• Objective
From the listing below, pull out each line containing the string "target" and copy those lines.

• Material provided
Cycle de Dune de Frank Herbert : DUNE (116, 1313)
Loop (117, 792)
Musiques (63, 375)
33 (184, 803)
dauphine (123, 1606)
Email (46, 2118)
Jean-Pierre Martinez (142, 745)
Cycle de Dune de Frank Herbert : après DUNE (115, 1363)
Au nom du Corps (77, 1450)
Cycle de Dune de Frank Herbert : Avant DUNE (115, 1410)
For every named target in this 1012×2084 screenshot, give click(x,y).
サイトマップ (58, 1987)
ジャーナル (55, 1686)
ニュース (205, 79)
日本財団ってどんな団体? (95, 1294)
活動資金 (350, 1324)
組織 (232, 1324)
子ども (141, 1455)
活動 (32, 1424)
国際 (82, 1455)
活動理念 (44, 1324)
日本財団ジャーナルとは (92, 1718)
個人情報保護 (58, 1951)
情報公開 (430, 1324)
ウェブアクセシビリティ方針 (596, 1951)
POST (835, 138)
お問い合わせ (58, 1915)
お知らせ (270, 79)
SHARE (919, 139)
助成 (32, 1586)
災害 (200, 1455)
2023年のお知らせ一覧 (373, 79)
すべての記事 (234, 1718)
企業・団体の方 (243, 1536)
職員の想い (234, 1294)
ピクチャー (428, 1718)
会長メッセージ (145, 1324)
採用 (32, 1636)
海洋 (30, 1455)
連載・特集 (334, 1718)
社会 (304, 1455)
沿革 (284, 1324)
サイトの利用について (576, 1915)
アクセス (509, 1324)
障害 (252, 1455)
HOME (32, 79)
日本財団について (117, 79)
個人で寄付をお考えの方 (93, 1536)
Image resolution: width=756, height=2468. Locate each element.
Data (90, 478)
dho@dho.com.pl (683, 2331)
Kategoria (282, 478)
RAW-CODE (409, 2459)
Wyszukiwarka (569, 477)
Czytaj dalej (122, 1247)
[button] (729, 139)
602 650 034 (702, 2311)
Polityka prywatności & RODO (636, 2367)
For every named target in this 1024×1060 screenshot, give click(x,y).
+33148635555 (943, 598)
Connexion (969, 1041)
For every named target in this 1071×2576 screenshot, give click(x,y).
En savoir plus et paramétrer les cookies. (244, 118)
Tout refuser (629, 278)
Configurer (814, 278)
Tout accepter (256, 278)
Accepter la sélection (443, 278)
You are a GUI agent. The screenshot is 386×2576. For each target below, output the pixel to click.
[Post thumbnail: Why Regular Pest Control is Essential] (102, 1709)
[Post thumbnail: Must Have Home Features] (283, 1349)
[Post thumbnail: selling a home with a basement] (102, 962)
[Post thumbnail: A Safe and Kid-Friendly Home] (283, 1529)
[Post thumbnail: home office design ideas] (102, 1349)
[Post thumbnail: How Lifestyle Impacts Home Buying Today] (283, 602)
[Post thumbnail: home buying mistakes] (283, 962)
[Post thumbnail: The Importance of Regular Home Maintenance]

• Result for this exercise
For every named target in this 1012×2084 screenshot, give click(x,y).
For every named target in this 1024×1060 screenshot, give click(x,y).
For every named target in this 1071×2576 screenshot, give click(x,y).
You are a GUI agent. The screenshot is 386×2576. For each target below, output the pixel to click.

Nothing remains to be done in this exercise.